Whistling against the darkness and the rain and the people—who all looked sinister now—Donna started walking again. She found another phone, one with a receiver. But when she started to tear her purse apart, she hadn’t a single coin.
She stood on the sidewalk, cursing her own stupidity, until a form rose from the shadows and approached her. “Hiya, honey,” the drunk muttered.
“Oh, go straighten up, will you!” Donna snapped, but she began to hurry down the street in the opposite direction.
Then a small miracle occurred. She heard the sound of wheels driving-up beside her and she turned quickly, nervously. It was her original cab driver.
“Lady,” he called out to her, “are you in some kind of trouble?”
“Yes, I think I am! But where did you come from? How—”
“I’ve been tagging you. I’m not the last of the great humanitarians or anything, but I thought you might be in trouble.”
“Oh, bless you!” Donna stumbled back into the cab, still babbling. “Oh, bless you, bless you! And my husband’s a priest, so it really should mean something.”
He already thought she was crazy. It didn’t seem to matter much if he thought her an idiot too.
But he didn’t comment until they reached the house. It was dark. Where was Luke? she wondered anxiously.
“Doesn’t look like anybody’s home,” the cabbie commented. “Should I take ya somewhere else?”
“No, no,” Donna answered, overpaying him atrociously again.
“My name is Dave Gimbal, lady. Give me a call at the shop anytime, okay?”
“Yeah, thanks,” Donna murmured. She stepped from the cab and started rummaging through her bag for her keys. Then she remembered that she had set them on the dresser when she changed her shoes.
“What did I do to deserve this?” She groaned, staring up at the dark heavens.
With a sigh of resignation she turned toward the garden, tripped through the damp foliage, jerked up the window, and crawled over the windowsill.
She had been wrong. The house wasn’t completely dark. The desk lamp was burning and the house wasn’t empty. Luke, clad in a pair of jeans and work shirt, was sitting on the edge of his desk, the phone in his hand.
She tried to smile against his thundering scowl but it didn’t work.
“Donna, where have you been?”
“Lorna was here. I—I tried to chase her.”
“Lorna?” Disbelief was written all over his face.
“I swear it, Luke. I startled her, and she ran. And I—I tried to catch up with her.”
His eyes raked over her from head to toe. “Just how far did you run?”
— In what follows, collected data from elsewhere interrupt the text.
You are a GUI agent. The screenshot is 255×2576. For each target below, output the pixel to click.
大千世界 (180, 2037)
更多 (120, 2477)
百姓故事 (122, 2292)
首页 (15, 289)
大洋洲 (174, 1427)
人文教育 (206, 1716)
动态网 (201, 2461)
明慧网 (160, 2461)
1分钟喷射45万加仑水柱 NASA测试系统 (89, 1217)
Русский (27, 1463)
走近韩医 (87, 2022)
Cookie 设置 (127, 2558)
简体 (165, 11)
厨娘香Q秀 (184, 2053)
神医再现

“I…until I tried to follow her cab.”
“In another cab, I presume? Oh, never mind!” he snapped with fury. He pushed the button on the phone and started dialing a number, never taking the searing fury of his stare from her. “Andrew, she’s here. You can call off the search. What?” A long pause. “Well, at least she’s back too.” Another pause. “Tonight I have to agree with you. A pair of idiots!”
Donna stiffened at the tone of his voice. Anger raged inside her, but enough to stop her from shivering from the cold rain.
Luke hung up the phone and crossed his arms over his chest. His casual stance was deceptive, but she knew him better. He was about as casual as a cobra about to strike.
Her shivering increased as she remembered the night that they had met, the way he had plucked off the young mugger with a grip that could crush bone.
“You could have both gotten yourselves killed!” Luke snapped so suddenly that his voice was like a whipcrack in the room. Donna forced herself not to jump.
“Luke, you have to understand that it was
Lorna
—”
“Yes, it was Lorna. And between the two of you, you had half the police in New York running wild goose chases in the rain.”